--- Aim of the task ---
Please reproduce all entries word for word, leaving every image behind.

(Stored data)

::::

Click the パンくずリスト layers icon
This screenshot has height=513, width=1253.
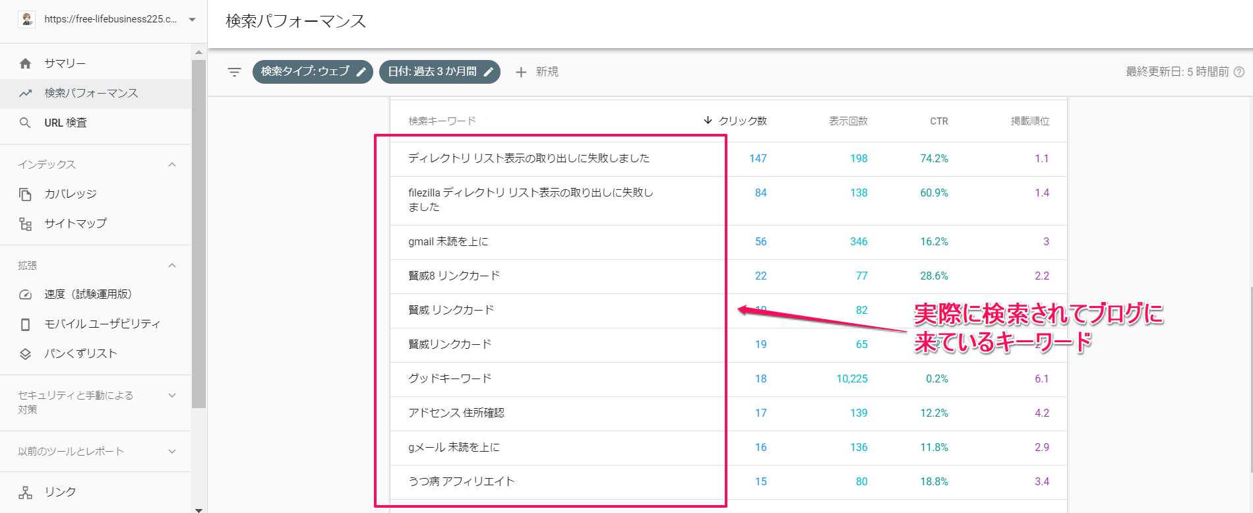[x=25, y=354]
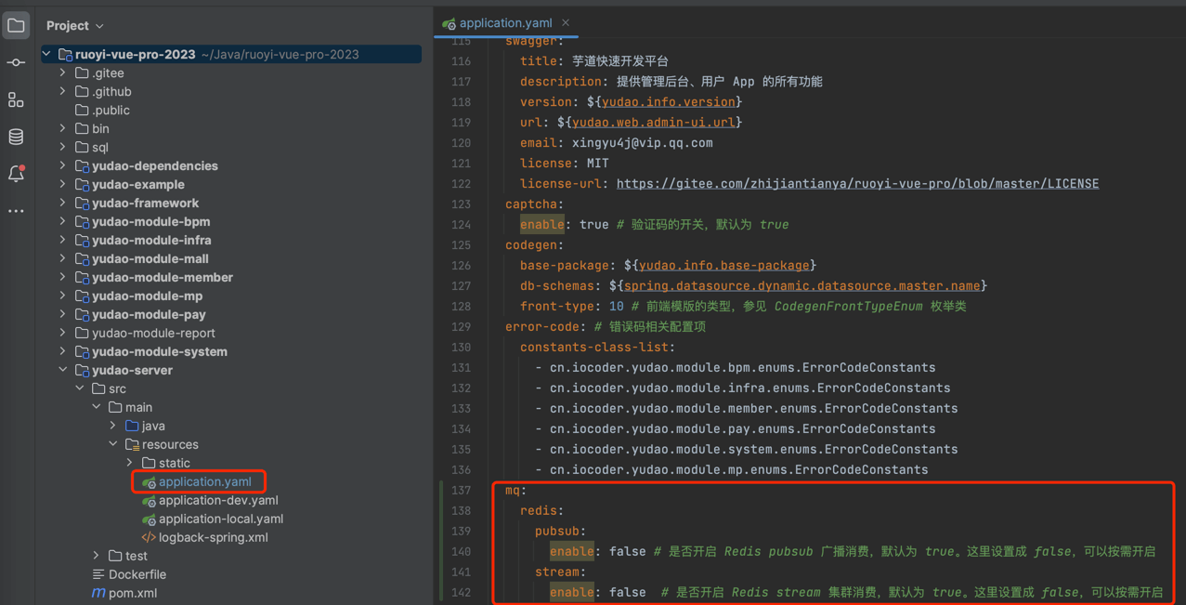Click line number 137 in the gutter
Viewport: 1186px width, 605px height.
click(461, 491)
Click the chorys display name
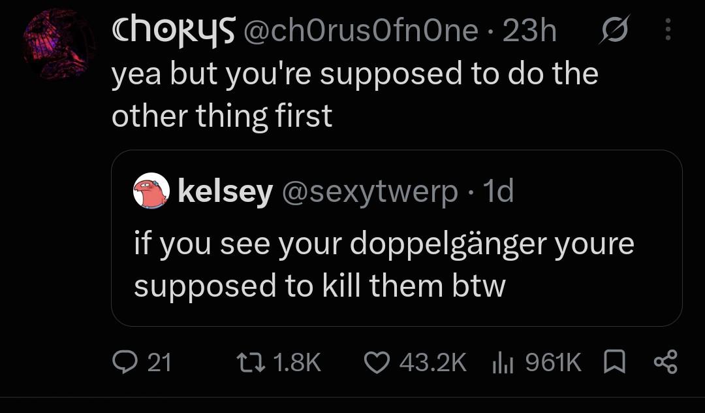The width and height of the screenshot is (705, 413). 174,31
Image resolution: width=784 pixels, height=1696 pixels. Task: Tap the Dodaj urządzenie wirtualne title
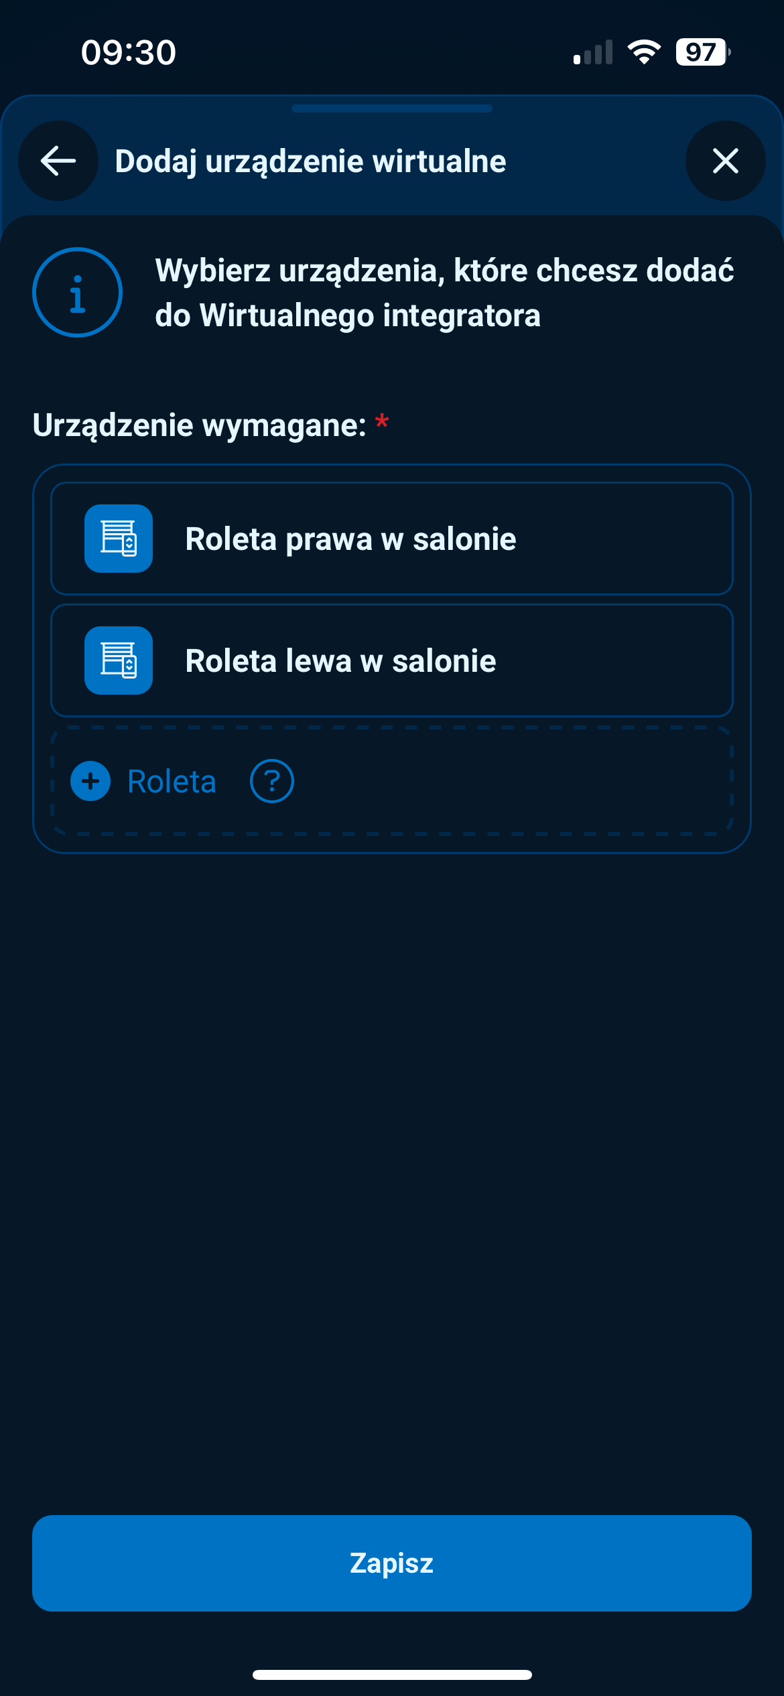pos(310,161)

::::

--- Answer for this exercise ---
Click the パンくずリスト layers icon
This screenshot has height=513, width=1253.
[x=25, y=354]
Click line number 137 in the gutter
Viewport: 1186px width, 605px height.
click(461, 491)
Click the chorys display name
The width and height of the screenshot is (705, 413). 174,31
Image resolution: width=784 pixels, height=1696 pixels. Task: Tap the Dodaj urządzenie wirtualne title
pos(310,161)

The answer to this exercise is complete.